In this study, we present the clinical and histological findings in six cases of a cohort of Brazilian children with a molecular diagnosis of LGMD2A and additionally the MRI findings in two of them.

METHOD

Cases and immunohistochemical analysis

We retrospectively analyzed medical records of children of the Neuromuscular Disorders Section of the Hospital das Clínicas of FMUSP with a clinical and histological diagnosis of LGMD, during the period of three years. Of the initial 39 cases (2 to 18 years), according to the immunohistochemical staining, 15 were diagnosed as sarcoglycanopathies, five as dysferlinopathy and one as caveolinopathy. The other remaining 18 cases were submitted to molecular study for CAPN3 gene by Sanger sequencing of the “hot spot” coding regions. We identified six cases, with six different mutations, corresponding to a 15% of the children with LGMD (second more common form). All cases had an informed consent form signed by the legal guardian.

Molecular study

Cases without a specific muscular dystrophy diagnosis after immunohistochemical staining were screened for the 24 exons of the CAPN3 gene. DNA was amplified by PCR using oligonucleotideo sequences juxtaposing exon-intron boundaries. PCR products were then sequenced using the Sanger method in an Applied Biosystems ABI 3130 sequencer (Foster City, CA, USA). Sequences were compared to the wild typeCAPN3sequence and identified variants were matched to variant databases - LOVD, Exome Variant Server (EVS), and Exome Aggregate Consortium (ExAC) - to exclude polymorphisms.

RESULTS

Six cases (all female) from five families were diagnosed as calpainopathy. The age of onset of ranged from three to 12 years (average of nine years). Symptoms and signs at onset included lower limb-predominant proximal muscle weakness in all cases (four manifesting with frequent falls, one with difficulty climbing stairs and one with trouble walking). Winging of the scapulae was observed in five cases, heel tendon contractures in five, hypertrophy of calves in only one and scoliosis in two (Table). CK levels at onset of the disease ranged from 3 to 40 times the normal value. The weakness showed a slow progression in five of six cases and moderate in one case, and no case lost the walking capacity during follow-up. There was no clear association between age of onset and clinical course.

Thumbnail

Table
Clinical and molecular findings in six patients with LGMD2A.

Cases 1 and 2 are twin siblings, dizygotic, and showed a marked difference at progression of the disease (Figure 1).

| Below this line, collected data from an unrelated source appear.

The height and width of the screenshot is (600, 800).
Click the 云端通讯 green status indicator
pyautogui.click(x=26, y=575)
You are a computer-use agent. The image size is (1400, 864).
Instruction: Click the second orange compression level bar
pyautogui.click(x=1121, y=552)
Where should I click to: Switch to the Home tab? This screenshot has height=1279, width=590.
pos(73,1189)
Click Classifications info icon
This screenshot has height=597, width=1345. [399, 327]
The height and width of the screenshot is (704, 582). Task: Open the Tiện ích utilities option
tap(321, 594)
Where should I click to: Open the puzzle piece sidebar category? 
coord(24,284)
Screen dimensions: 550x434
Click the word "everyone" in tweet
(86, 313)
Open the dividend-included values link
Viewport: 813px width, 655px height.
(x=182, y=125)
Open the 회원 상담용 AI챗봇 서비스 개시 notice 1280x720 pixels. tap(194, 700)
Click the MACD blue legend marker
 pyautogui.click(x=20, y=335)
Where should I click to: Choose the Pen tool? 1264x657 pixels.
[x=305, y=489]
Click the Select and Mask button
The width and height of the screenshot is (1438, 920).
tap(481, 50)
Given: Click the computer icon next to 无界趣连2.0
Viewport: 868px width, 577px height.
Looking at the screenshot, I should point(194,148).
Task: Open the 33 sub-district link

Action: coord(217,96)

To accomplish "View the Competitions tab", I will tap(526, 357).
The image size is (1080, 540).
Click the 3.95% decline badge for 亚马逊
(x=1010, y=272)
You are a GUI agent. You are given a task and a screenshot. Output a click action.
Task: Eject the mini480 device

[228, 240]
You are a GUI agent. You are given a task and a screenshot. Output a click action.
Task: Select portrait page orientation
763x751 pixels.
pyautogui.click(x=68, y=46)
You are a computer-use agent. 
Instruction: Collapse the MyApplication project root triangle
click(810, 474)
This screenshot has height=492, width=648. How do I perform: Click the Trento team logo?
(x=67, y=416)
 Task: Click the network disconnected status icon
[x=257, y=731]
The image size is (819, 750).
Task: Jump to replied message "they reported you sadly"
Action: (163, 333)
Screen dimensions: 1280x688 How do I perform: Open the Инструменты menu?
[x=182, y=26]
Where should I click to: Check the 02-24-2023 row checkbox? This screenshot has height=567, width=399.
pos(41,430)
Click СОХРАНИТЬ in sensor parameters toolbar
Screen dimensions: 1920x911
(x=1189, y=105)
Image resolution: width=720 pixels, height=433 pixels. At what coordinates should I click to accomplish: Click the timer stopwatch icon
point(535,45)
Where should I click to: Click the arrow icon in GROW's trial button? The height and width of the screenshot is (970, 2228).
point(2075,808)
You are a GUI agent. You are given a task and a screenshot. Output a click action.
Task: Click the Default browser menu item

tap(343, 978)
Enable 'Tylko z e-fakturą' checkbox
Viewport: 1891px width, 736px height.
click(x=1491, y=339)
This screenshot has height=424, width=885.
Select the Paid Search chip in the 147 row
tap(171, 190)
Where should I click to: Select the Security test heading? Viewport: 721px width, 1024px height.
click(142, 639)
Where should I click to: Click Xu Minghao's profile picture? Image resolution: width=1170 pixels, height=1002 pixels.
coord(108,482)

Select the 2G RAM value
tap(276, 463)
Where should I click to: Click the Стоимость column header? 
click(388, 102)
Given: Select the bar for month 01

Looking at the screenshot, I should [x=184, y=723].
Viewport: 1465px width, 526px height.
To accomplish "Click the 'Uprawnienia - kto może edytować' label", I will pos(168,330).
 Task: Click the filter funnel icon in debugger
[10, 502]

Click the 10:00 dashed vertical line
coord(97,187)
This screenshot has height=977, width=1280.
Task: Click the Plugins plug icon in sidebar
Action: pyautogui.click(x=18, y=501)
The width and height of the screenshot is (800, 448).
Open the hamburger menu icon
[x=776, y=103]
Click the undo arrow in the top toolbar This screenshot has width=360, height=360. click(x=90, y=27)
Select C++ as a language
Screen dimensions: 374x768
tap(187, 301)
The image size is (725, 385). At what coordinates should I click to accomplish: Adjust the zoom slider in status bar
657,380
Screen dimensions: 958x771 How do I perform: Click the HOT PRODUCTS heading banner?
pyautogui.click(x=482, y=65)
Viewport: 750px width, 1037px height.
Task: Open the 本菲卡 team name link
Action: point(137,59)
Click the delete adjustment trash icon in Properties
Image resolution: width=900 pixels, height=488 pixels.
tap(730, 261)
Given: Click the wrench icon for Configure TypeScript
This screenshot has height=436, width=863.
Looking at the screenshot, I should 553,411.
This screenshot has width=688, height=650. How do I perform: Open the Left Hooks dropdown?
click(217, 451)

Although in both the onset of symptoms was at 12 years old, the disease showed a faster progression in case 1 than in case 2, demonstrating an intrafamilial variability in calpainopathy. Case 1 initially presented with predominantly proximal weakness of the lower limbs, which assumed a progressive character, leading to significant difficulty in walking. Physical examination revealed winging of the scapulae and calf hypertrophy associated with heel tendon contractures. Her sister, case 2, had a different disease course with slow progression, and showed only minimal weakness, mild heel tendon retractions, winging of the scapulae, but no calf hypertrophy. Interestingly, both patients showed, in serial blood counts, persistent eosinophilia.

Figure 1
Twin sisters with calpainopathy, showing intrafamilial variability. (A) Case 1 showing proximal weakness in upper limbs; (B) minimal functional motor impairment of Patient 2. (C) Muscle MRI imaging in patient 1 show a striking involvement of the posterior thigh muscles with relative preservation of muscles sartorius and gracilis (arrows) when compared to images from her twin sister with milder symptoms (D). An informed consent form was signed by the legal guardian to publish images.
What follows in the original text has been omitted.